The females owned the room. They were ready to party like it was 1985. And really, I can't remember a show where the crowd was this visibly, verbally, and avidly enthusiastic from the minute they entered the room until the last Duran Duran poster was handed out at the door (at which point the ladies started cursing the security guards). But then again, I've never been to a Jonas Brothers concert.

Around 9:30 p.m., the big cheers from the crowd became giant cheers, as Nick, Roger, John, some new dude who is not Andy and looks like Steve Zahn, and yes, Simon, strutted into the colored spotlights and began what would become a two-hour (to the nose) set. No opening act. These '80s pop idols wanted every penny of those $75 tickets, and really, the room was sold out on their behalf anyway.
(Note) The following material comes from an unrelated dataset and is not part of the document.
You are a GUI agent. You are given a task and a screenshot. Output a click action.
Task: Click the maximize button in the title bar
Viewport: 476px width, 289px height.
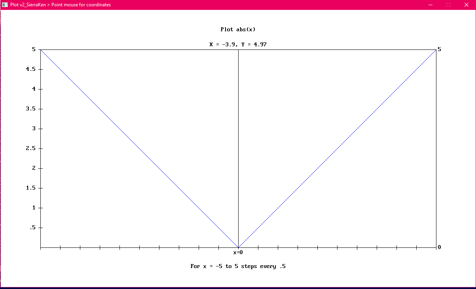tap(448, 5)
The band knew its fans were partying on nostalgia's dime, and they kicked things off with a return to the Reagan era, pulling out one of my personal Duran Duran favorites, "Hold Back the Rain," early on in the set. And even though Simon Le Bon had to run back and take a swig of water in the middle of that one, overall the original members of this '80s pinup band looked fairly fit. Or at least John Taylor did, his receding hairline one of the few indicators that he'd aged beyond his 30s. Nick Rhodes was a tad puffy under all the stage makeup (still with all the stage makeup, he's ever the biggest Duranie dandy) and Le Bon has grown chipmunk cheeks, but his voice was early-days-of-MTV perfect, and that's what really counted.

By the third song, it was eat your veggies time, and the group threw in one of its bad recent comeback attempts -- "Nite Runner," which was recorded with Justin Timberlake -- before jumping back into the hit parade. "Notorious" and "I Don't Want Your Love" set the timer back to the late-'80s before Simon and co. pulled out the total crowd pleaser. "Save a Prayer" became a full Fillmore singalong, the space over our heads jammed with camera phones held aloft as men and women joined in on the romance ballad: "Some people call it a one-night stand but we can call it paradise."

Yeah, that last line is terribly cheesy, but it just worked -- and the same could be said for Duran Duran's banter between songs. Whether Simon was asking everyone to "throw their hands in the air" or telling them he wanted them to feel "marvelous inside," his worst cliches got the best responses. He hammed things up to hyperbolic extremes without irony, attempting to be suggestive ("We've got something to make you wet yourself -- if you're not wet already. I know I am.") only to have the song that followed be relatively unsexy ("Election Day"? Do long, rock song sax solos make women wet?).

Even with "Rio" on the setlist, the concert suffered a sag midway through, bogged down by too many cornball ballads, shifting tempos, and cloying covers ("White Lines" and "Le Freak"). Not that the crowd showed much loss of momentum -- the fans seemed to know the words to everything, even the DD techno tunes.

The group pulled it back together for the encore, Simon returning to the stage in a white tux jacket and black tie for "View to a Kill" from the James Bond soundtrack; the stage lights flashing white for "Girls on Film"; and "Planet Earth" sounding a little slower than it should've been, but a great song nonetheless.

Things ended then as they began, with Simon being a total cornball ("This is one of the best places in the world to play -- and it ain't the room, it's you guys!") and the ladies, so many ladies, yelling out their enthusiasm in kind.

Critic's Notebook

Personal bias: I grew up a Duran Duran fan, a fickle lover of both John Taylor and Simon Le Bon (I even saw Laser Rio with my dad when I was a kid). My best friend Monica, however, was a bigger Duran Duran fan and a steadfast Nick Rhodes girl: Her bedroom was wallpapered floor to ceiling in Bop magazine cutouts of the keyboardist. From Monica I will never forget that Nick's favorite color was once pink, his favorite food strawberries, and his favorite animal the flamingo.